Dataset entries
********

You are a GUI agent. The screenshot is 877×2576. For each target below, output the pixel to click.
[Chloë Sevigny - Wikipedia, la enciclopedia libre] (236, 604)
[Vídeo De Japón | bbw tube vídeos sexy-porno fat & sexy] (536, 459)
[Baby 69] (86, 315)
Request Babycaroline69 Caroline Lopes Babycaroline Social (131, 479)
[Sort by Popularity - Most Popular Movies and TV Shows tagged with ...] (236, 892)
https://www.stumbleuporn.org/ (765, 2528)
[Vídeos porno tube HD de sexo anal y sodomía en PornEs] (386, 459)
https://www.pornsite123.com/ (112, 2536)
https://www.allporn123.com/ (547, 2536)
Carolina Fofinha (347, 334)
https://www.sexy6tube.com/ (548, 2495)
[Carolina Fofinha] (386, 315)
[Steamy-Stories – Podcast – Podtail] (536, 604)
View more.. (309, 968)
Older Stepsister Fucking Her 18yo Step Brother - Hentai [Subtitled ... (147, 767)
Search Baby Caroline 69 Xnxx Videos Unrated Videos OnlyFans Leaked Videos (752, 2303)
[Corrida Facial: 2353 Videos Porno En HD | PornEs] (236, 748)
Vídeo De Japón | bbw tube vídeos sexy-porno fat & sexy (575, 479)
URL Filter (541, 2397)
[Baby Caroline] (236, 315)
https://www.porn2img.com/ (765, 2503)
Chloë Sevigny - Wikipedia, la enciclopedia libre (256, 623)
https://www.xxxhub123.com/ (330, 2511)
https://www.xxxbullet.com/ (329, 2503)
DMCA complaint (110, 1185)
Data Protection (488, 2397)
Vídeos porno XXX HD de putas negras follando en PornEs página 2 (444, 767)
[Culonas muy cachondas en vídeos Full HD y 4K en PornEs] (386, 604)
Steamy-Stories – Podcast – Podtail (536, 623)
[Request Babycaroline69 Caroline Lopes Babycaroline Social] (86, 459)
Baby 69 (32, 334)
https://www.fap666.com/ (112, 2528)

********

- **Assignment**: Will you return exactly the lines above from the one with "Carolina Fofinha (347, 334)" down to the one with "Steamy-Stories – Podcast – Podtail (536, 623)", counting both as part of the range?

- **Exercise solution**:
Carolina Fofinha (347, 334)
https://www.sexy6tube.com/ (548, 2495)
[Carolina Fofinha] (386, 315)
[Steamy-Stories – Podcast – Podtail] (536, 604)
View more.. (309, 968)
Older Stepsister Fucking Her 18yo Step Brother - Hentai [Subtitled ... (147, 767)
Search Baby Caroline 69 Xnxx Videos Unrated Videos OnlyFans Leaked Videos (752, 2303)
[Corrida Facial: 2353 Videos Porno En HD | PornEs] (236, 748)
Vídeo De Japón | bbw tube vídeos sexy-porno fat & sexy (575, 479)
URL Filter (541, 2397)
[Baby Caroline] (236, 315)
https://www.porn2img.com/ (765, 2503)
Chloë Sevigny - Wikipedia, la enciclopedia libre (256, 623)
https://www.xxxhub123.com/ (330, 2511)
https://www.xxxbullet.com/ (329, 2503)
DMCA complaint (110, 1185)
Data Protection (488, 2397)
Vídeos porno XXX HD de putas negras follando en PornEs página 2 (444, 767)
[Culonas muy cachondas en vídeos Full HD y 4K en PornEs] (386, 604)
Steamy-Stories – Podcast – Podtail (536, 623)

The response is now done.